9. To sum it all up, we may say that our Lord’s three years of ministry was matchless in its perfection, such as he could look back upon without a single regret, but with unsullied satisfaction. It was matchless concerning its doctrines, and it was unsurpassed concerning its completeness. More might be said about his manner, which was full of tenderness to the men among whom he walked, and of his majestic oratory, which we may admire and seek to imitate, but which we can reach only at a distance, for it is peerless beyond all competition, it stands alone; “Never man spoke like this man,” shall be true of him to the world’s end. All his life long there is no flaw, there is no excess. “I have finished the work which you gave me to do,” he could truly say, as he laid down his earthly ministry, and ascended to exercise his ministry before the throne. In retrospect concerning his labours there was no occasion for self-reproach, no cause for a fault to be found, even by the accuser of the brethren. All was to be joy and rejoicing when he had completed his lifework.

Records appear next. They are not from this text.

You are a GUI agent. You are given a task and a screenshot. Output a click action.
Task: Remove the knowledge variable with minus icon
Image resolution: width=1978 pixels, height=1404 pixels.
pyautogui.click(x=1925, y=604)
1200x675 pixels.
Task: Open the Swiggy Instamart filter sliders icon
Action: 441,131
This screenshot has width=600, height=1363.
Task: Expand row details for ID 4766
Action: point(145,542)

10. So much concerning our Lord. I have only opened the door for you to enter. I wonder whether it will ever be given to us to be able to say, as Christians, in our humbler measure, what he said, as the very Christ in such exalted strains?

11. II. Let us now use the text IN REFERENCE TO OURSELVES.

12. It ought to be the ambition of every believer here, in a sense more or less extensive, to be able to say, “I have preached righteousness; I have not refrained my lips; I have not hidden your righteousness within my heart; I have declared your faithfulness and your salvation; I have not concealed your lovingkindness and your truth.”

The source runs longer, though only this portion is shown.